> [GEGEVENSUITTREKSEL]:
────────────────────────────────────────
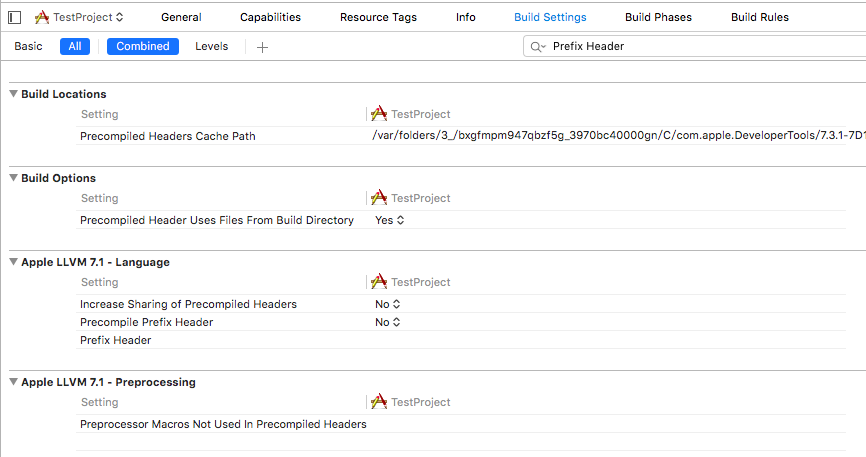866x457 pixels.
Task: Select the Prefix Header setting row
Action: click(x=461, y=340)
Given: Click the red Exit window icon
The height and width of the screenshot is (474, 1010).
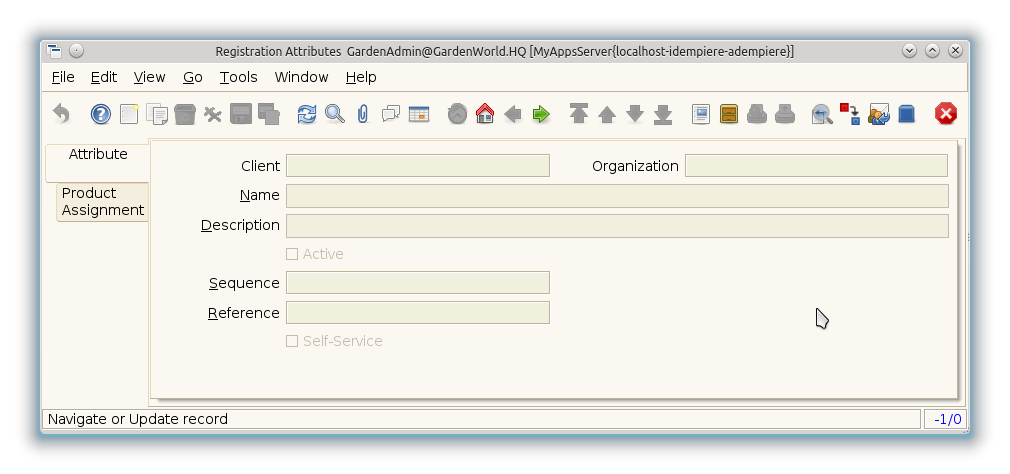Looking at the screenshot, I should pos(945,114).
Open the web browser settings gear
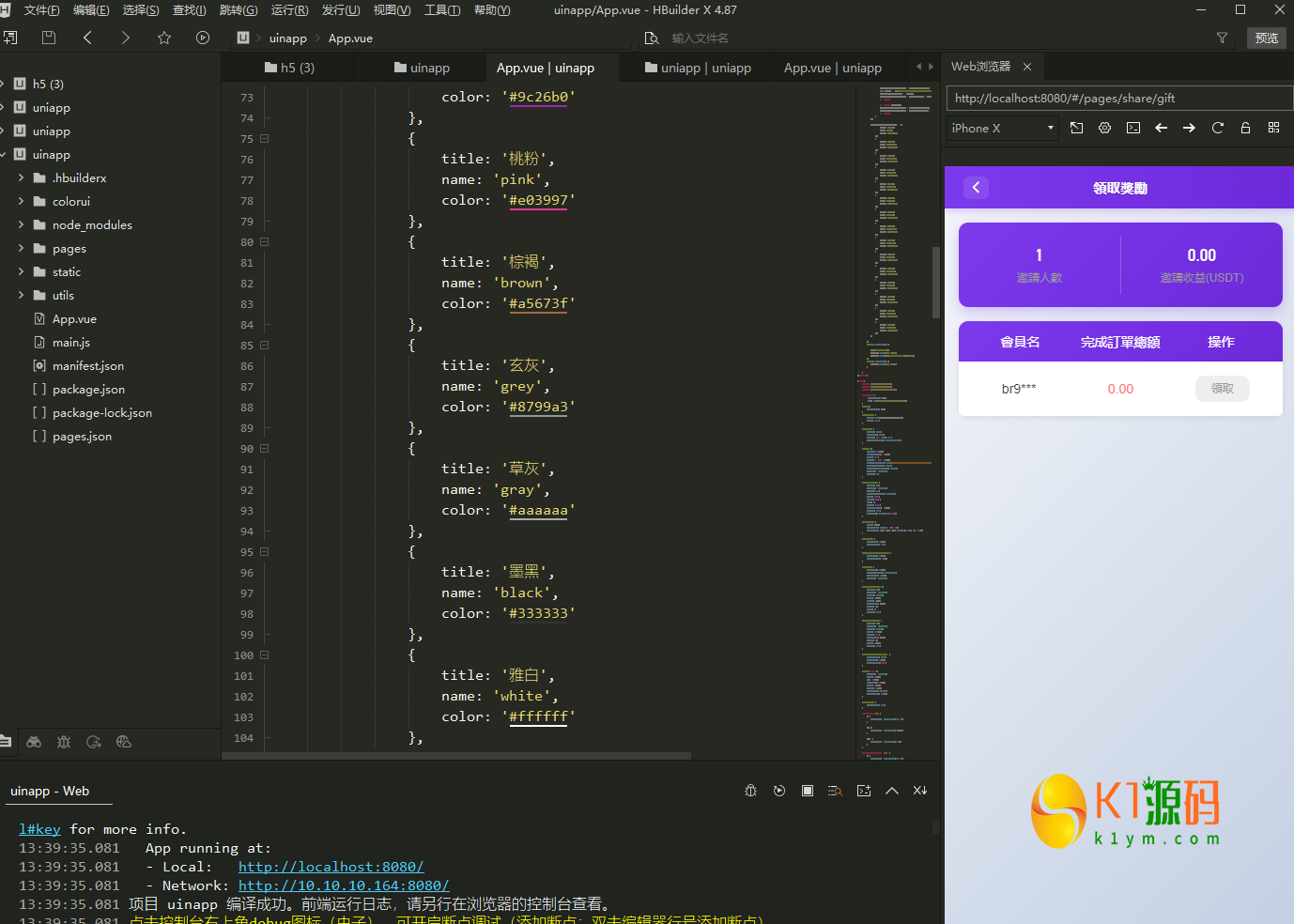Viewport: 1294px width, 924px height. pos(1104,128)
────────────────────────────────────────
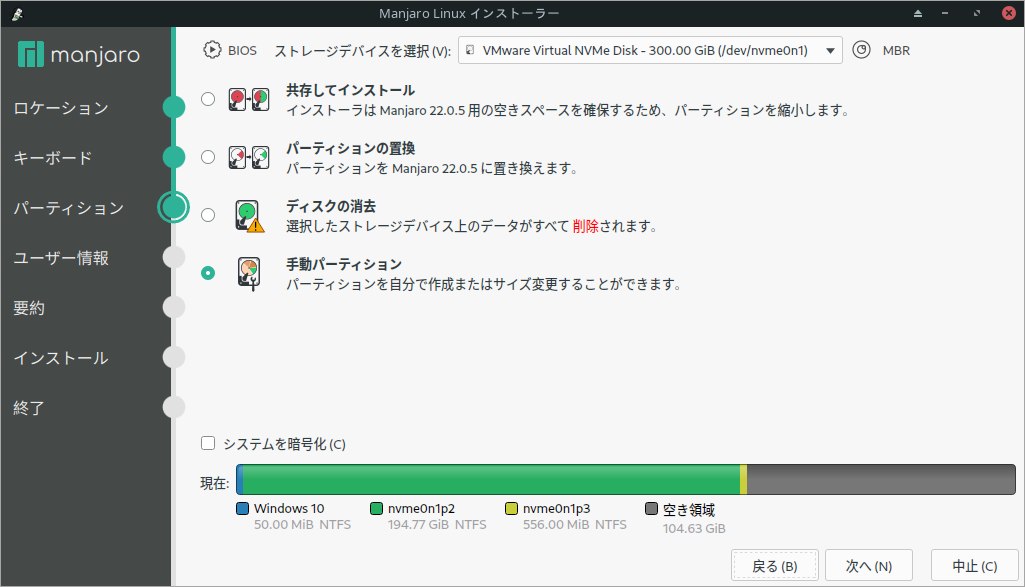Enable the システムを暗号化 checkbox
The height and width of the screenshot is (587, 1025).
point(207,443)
────────────────────────────────────────
> [SCHRIFTELIJKE OPGAVE]: Schrijf de regels vanaf de regel met "866x457 pixels." tot en met de regel met "Viewport: 1294px width, 924px" woordelijk over. Laat de afbeeldingen daarbij weg.

> [RESULTAAT OPDRACHT]:
866x457 pixels.
Task: Select the Prefix Header setting row
Action: click(x=461, y=340)
Given: Click the red Exit window icon
The height and width of the screenshot is (474, 1010).
Looking at the screenshot, I should pos(945,114).
Open the web browser settings gear
Viewport: 1294px width, 924px height. pos(1104,128)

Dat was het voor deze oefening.